## Passage shown
We have noticed that some sites do not respond to any pings at all out of the bunch of 10 pings that are sent every half an hour. This situation makes it difficult for us to evaluate whether the network is down or whether the site is performing ICMP rate-limiting. This phenomenon is omitted from calculation of packet-loss under the assumption that this signifies network unavailability.
We decided to test this assumption by subjecting them to rounds of Ping vs Sting. We came up with strong evidence that out of the 30 odd sites that were losing >= 5% of the Ping request bunches, about 10 of them might be performing rate-limiting. The full results are shown below :

Results on Port 80

Table 5: Ping and Sting results for port 80
Name  Pings-sent Pings-recvd  Ping-loss   Fwd-sting-loss  Rev-sting-loss overall-sting-loss  NumTimes  Asymmetry
khi.comsats.net.pk  1110 2098 20% 0.019 0.047 6.5% 82 0.88
clan2.fit.unimas.my  1400 770 45.5% 0.009 0.068 7.66% 40 0.71
concave.cs.wits.ac.za  1700 1630 4.12% 0.008 0.011 1.94% 68 0.36
pknt.utm.my 2390 1621 32.18% 0.169 0.054 21.4% 76 0.2
if.ufrj.br 2610 2227 14.67% 0.069 0.044 10.86% 97 0.15
altair.ihep.su 4370  2950 32.49% 0.229 0.053 27.03% 93 0.09
daimon.uniandes.edu.co  3050  2572  15.67% 0.095 0.043 13.36% 99 0.08
groa.uct.ac.za  4020  3055 24.00% 0.149 0.067 20.63% 97 0.075
probe36.mot.com  2020  1973  2.33% 0.021 0 2.08% 100 0.056
eros.cnea.gov.ar  2030 2002  1.38% 0.016 0.54 54.5% 99 -0.95

Results on Port 7:

Contrast the low asymmetry recorded by altair.ihep.su on port 80 v/s port 7. While it could be a case of statistical error ( the data was collected over a different time-period), it is also possible that rate-limiting may not have kicked in on port 7 while it did on port 80 for the sting packets. More independent measurements can help us to arrive at the right answer. The reason that some sites show up on one but not the other is that they didn't respond to Stings on one of the ports - i.e. the port was blocked.

## Data segment

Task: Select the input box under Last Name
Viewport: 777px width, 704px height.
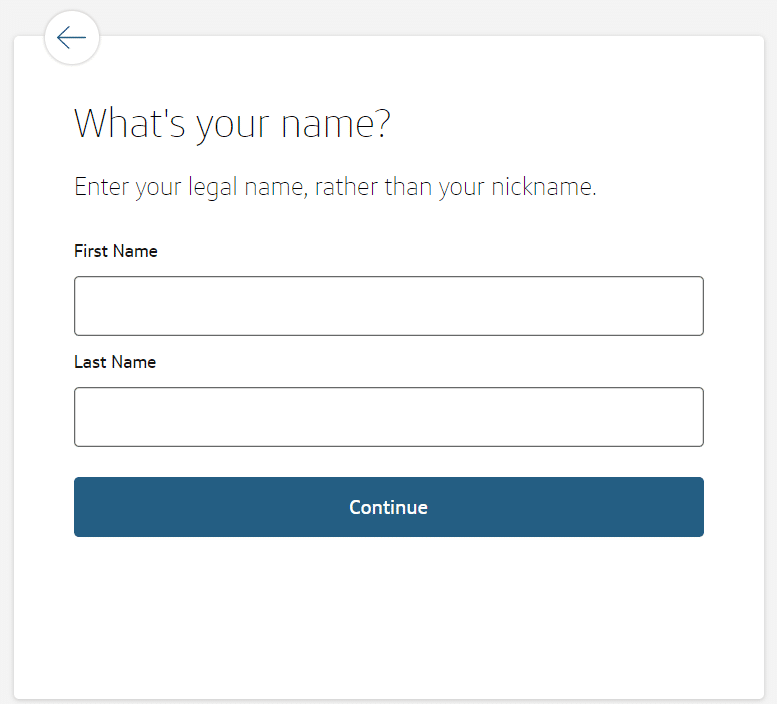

## Tasks
- 1) Please give the stretch of the Ping vs Sting passage from "We have noticed" through "signifies network unavailability." again, swapping "half an hour" for "thirty minutes".
- 2) In the Ping vs Sting passage, about how many of the 30 odd sites losing at least 5% of the ping request bunches might be performing rate-limiting?
The listing was taken from a different source than the Ping vs Sting passage.

## Results
- 1)
We have noticed that some sites do not respond to any pings at all out of the bunch of 10 pings that are sent every thirty minutes. This situation makes it difficult for us to evaluate whether the network is down or whether the site is performing ICMP rate-limiting. This phenomenon is omitted from calculation of packet-loss under the assumption that this signifies network unavailability.

- 2) About 10 of them.